Jean Petite était le « tueur » du quartier. C'est lui qui tuait les cochons chez lui, chez nous ainsi que chez Couture, Salamagnou, Laborde. Et le lendemain, il dépeçait et commençait la salaison. A seize ans, je ne pus résister à la tentation de m'initier au crime et à la pelère de la maison, je lui manifestai mon souhait de faire comme lui et aussitôt sec, il me mit dans les mains la corde pour aller attraper le porc dans la soue pour l'amener sur les lieux de l’exécution. Il faut dire que les voisins étaient de la cérémonie, qu'ils étaient indispensables pour basculer sur une maie renversée le porc celui-ci manifestant avec force cris qui s'entendaient jusqu’au bout du village et forces ruades son désaccord. Mais avant il fallait le capturer et ce n'était pas chose facile, le plafond bas oblige à se courber, l’animal de toute sa vie n'a connu que la maîtresse de maison qui lui apportait matin et soir l'eau de la vaisselle réchauffée où a été ajouté une casserole de farine ou de son.
« J’ouvre ici une large parenthèse : bien plus tard j'avais découvert une recette pour faire de l'eau de vie et pour cela il me fallait du son. C’est un produit relativement rare car on n'élève plus de porc fermier. Au premier Point Vert ou je pensais en trouver, le vendeur tout étonné me demanda ce qu'était le son, je lui dis c'est un truc comme toi sans cédille ».
La cour est exiguë et l'animal tourne autour le nez au ras du sol, mais vite il passe à l'offensive et plus pour impressionner que pour mordre il ouvre largement sa gueule c'est le moment en se tenant à son côté de lui enfiler autour du groin le nœud coulant de la corde en le resserrant et le sortir Manu militari malgré ses protestations sonores au combien ! Arrivé le long de la maie, il faut le basculer et le maintenir sur le dos un homme à chaque patte, honte à celui qui lâcherait prise ! Le tueur enroule la corde autour du museau en enserrant sa main gauche entre la joue et la corde maîtrisant ainsi tout mouvement de la tête. La maîtresse de maison s'avance et pose sur le sol une bassine sous le cou de l'animal et le tueur avertit de l'imminence du coup fatal et enfonce la "coûtère " à la base du cou jusqu'au manche. Avec un angle de 45 degrés et fait faire un quart de tour à la lame pour ouvrir davantage les veines percées. Le sang gicle à gros débit et en quelques secondes la bête est morte. Le sang est brassé pour empêcher la coagulation et un écheveau de fibres en est extrait et rejeté. Ramené à la cuisine il servira le lendemain à faire les boudins.

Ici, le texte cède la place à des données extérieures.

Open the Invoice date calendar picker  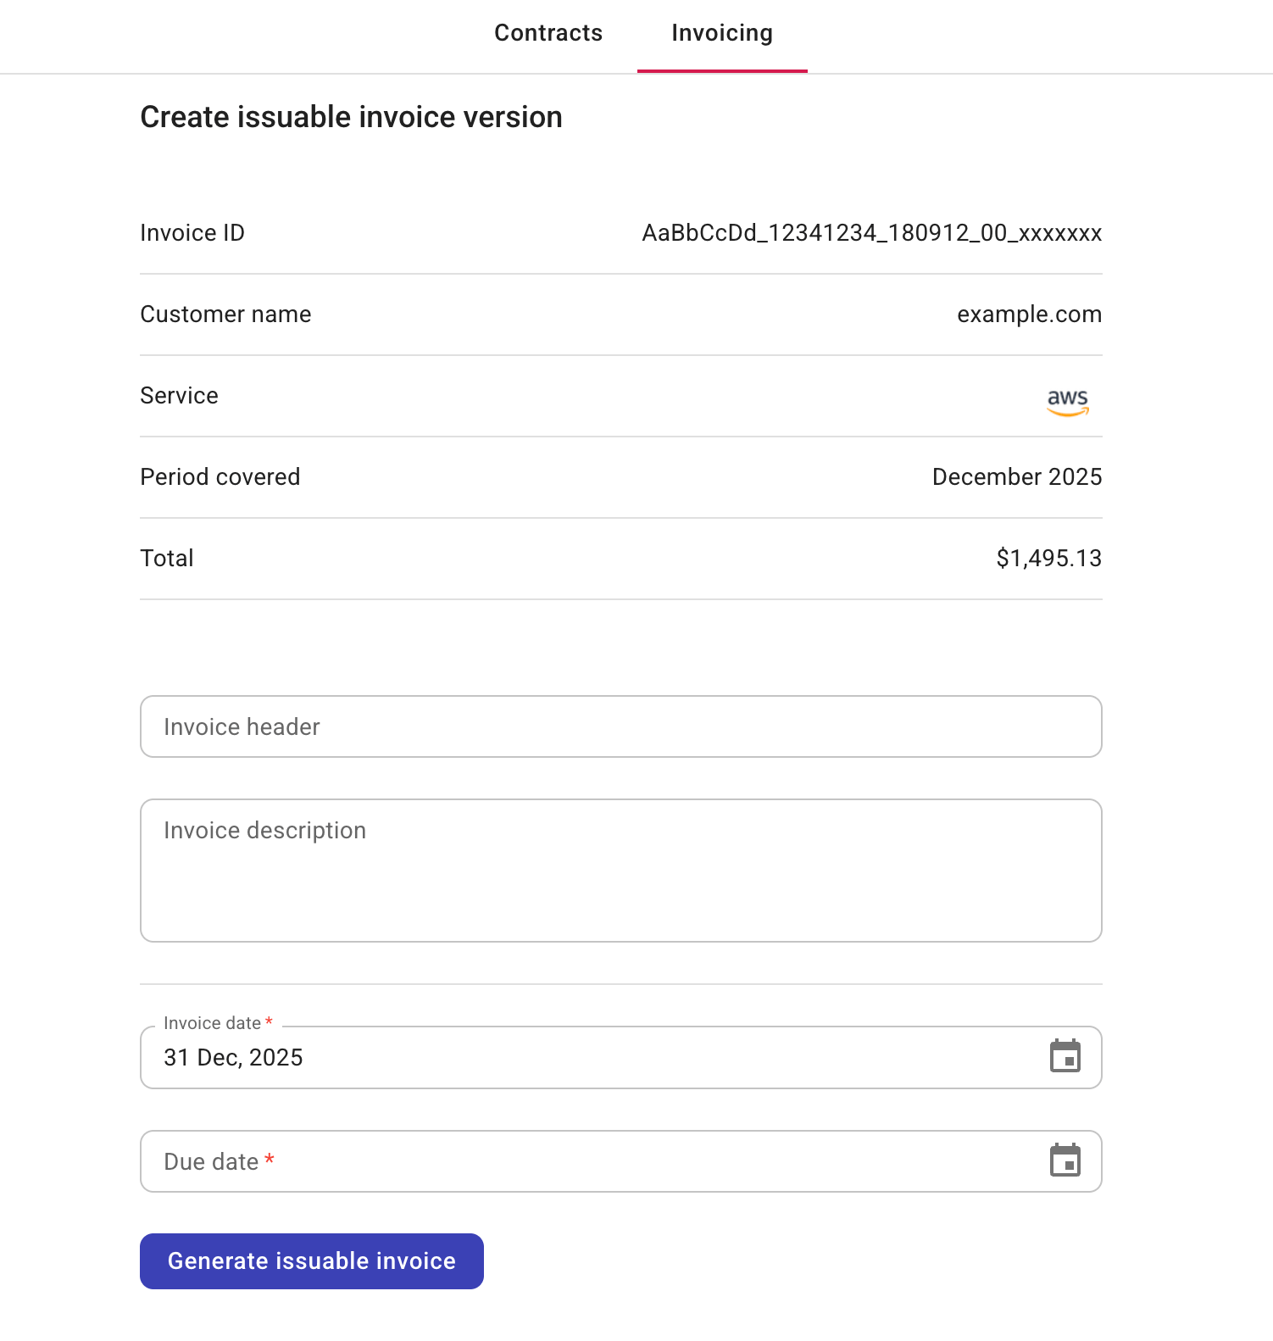point(1068,1057)
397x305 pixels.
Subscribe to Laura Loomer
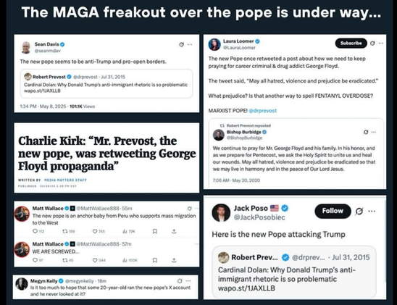coord(351,43)
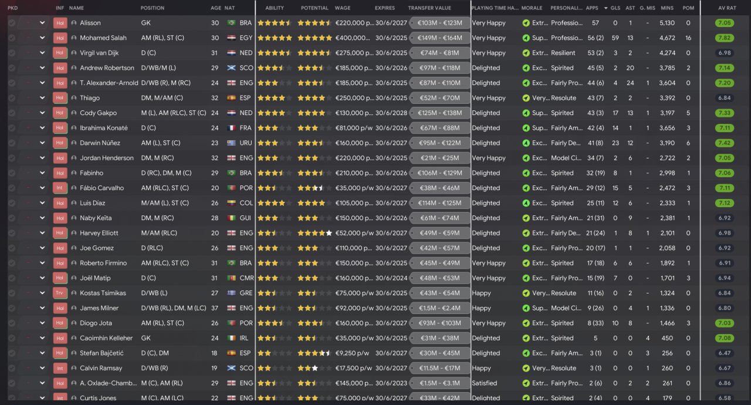The width and height of the screenshot is (751, 405).
Task: Click Thiago's morale arrow icon
Action: (x=526, y=98)
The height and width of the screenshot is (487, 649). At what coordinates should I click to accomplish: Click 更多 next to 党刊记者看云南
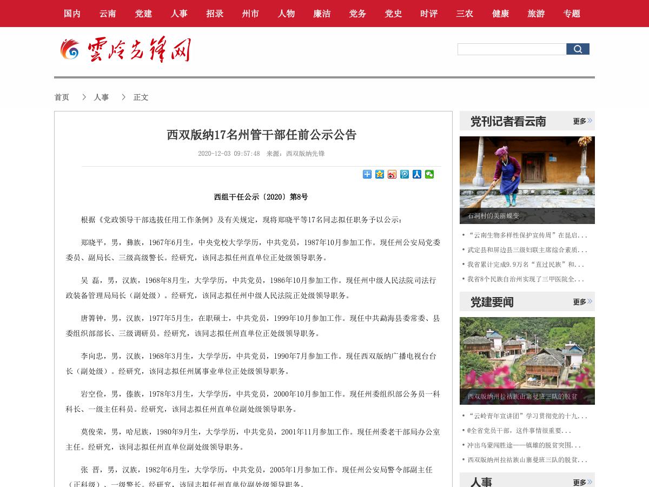[x=579, y=121]
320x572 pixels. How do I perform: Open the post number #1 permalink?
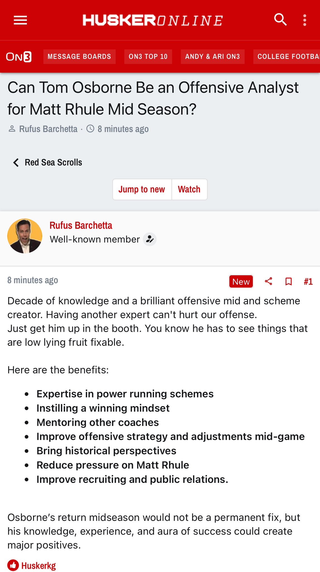tap(308, 281)
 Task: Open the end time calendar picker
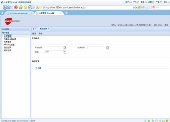click(107, 47)
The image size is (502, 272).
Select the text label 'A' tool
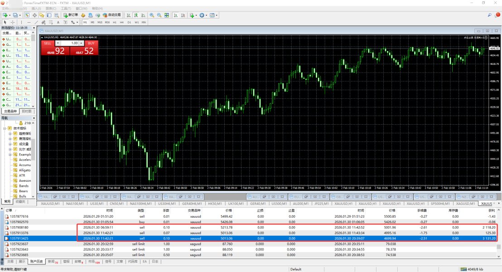coord(58,22)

Une chaudière d'environ quatre-vingt litres, pleine d'eau chauffe sur un trépied à proximité depuis le matin. Le porc mort est basculé sur une échelle posée à même le sol contre la maie. La maie est retournée le porc y est basculé sur deux cordes à nœuds mises en travers au niveau des pattes avant et arrières.

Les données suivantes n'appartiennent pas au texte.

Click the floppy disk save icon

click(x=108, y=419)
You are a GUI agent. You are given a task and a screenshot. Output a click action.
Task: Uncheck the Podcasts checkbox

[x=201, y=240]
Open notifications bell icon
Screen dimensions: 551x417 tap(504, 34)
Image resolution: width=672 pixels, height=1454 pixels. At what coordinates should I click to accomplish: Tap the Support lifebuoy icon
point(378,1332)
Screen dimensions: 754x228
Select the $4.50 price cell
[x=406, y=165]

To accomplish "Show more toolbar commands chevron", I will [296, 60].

Il est de rigueur de boire un coup à ce stade de la cérémonie, le café servi à l'arrivée étant déjà oublié après tous ces efforts rituels fournis. Les babines essuyées les deux hommes les plus costauds, et les moins maladroits empoignent la chaudière et la déversent sur le porc après que le tueur ait constaté l'ébullition de l'eau et versé dans la chaudière un demi seau d'eau froide. Le porc ainsi ébouillanté sera débarrassé de ses poils et de son derme après avoir été frotté avec des grattoirs sortis d'une vieille lame de faux. Sans adjonction d'eau froide le derme aurait été brûlé et très difficile à enlever, les poils de pouvant plus s'arracher devraient être rasés avec les coûtères amenées par chaque voisin.

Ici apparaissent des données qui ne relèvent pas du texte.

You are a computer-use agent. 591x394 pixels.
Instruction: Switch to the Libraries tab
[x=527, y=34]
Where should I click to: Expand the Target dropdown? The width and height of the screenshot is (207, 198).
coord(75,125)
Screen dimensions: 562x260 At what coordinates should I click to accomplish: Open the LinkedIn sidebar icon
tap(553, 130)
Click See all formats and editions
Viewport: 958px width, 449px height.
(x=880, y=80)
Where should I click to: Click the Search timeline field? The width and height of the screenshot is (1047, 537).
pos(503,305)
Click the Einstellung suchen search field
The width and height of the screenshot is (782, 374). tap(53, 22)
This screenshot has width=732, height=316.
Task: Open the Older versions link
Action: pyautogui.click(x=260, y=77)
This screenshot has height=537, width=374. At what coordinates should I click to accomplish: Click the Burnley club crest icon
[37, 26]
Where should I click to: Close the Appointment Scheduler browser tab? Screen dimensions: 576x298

De chaque côté deux hommes empoignent les bouts des deux cordes et tirant en alternance font rouler l'animal que les autres grattent le tueur maître de cérémonie se voyant attribuer d'office la fonction de visagiste. En peu de temps l'animal n'a plus rien d'un cochon et se trouve blanc et rose comme il ne l'avait jamais été.
Reste maintenant à vider le corps, pour cela il faut suspendre la dépouille tête en bas. On rebascule le corps sur l'échelle dont les deux barreaux supérieurs sont saillants. Les nerfs des deux pattes arrières sont dégagés et encastrés dans le barreau du haut de l'échelle et le tout est appuyé contre un mur. Porc pénut cop Bebut ! Re tournée générale. Le dépeçage peut commencer, la tête est coupée au ras du cou et le spécialiste attitré en extirpe la langue les oreilles et le goula qui ressemble à une écharpe Charles Couture fut ce spécialiste toute sa carrière.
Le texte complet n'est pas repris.